** Opening Data for analysis block **

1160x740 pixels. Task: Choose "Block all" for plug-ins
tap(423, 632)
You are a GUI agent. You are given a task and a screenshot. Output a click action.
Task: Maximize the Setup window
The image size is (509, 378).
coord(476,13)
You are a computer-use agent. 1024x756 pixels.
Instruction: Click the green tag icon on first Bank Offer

** Closing Data for analysis block **
** Opening Data for analysis block **

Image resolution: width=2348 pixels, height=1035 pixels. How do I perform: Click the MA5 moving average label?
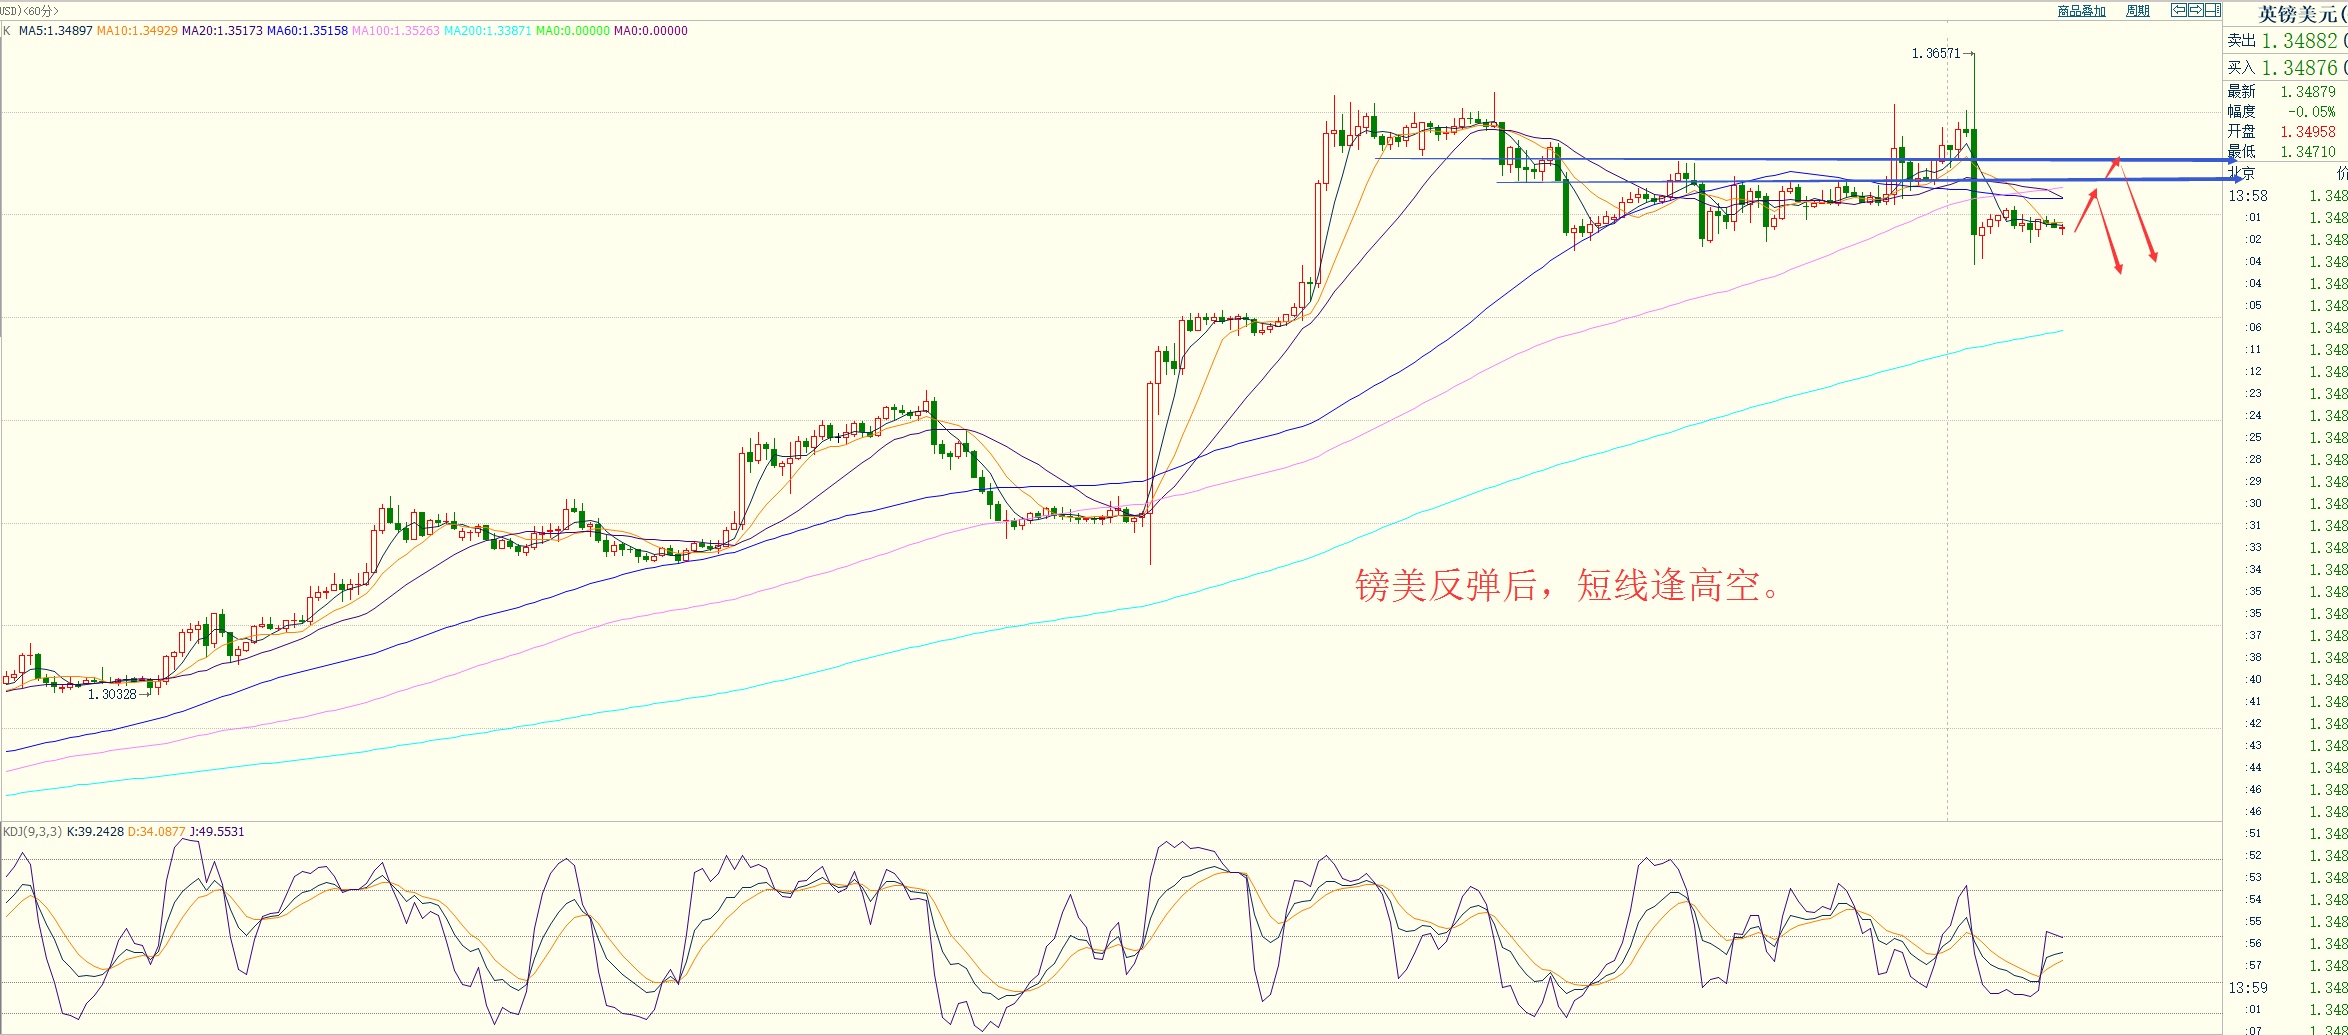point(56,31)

** Closing Data for analysis block **
** Opening Data for analysis block **

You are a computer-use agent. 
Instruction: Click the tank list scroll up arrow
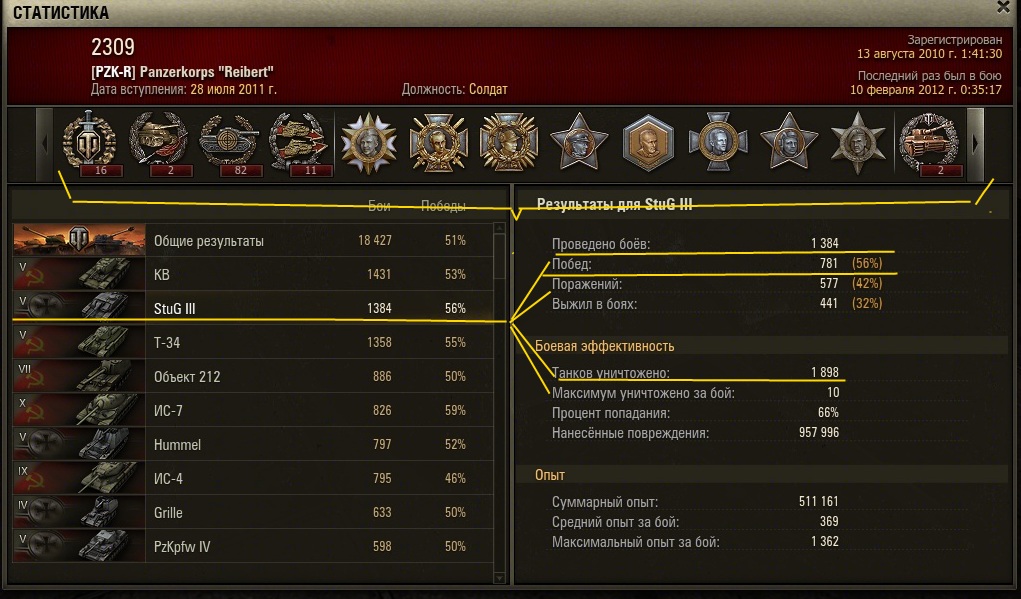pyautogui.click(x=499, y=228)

** Closing Data for analysis block **

From the records above, tally every line that includes the word "computer" and reply with the total by itself.

2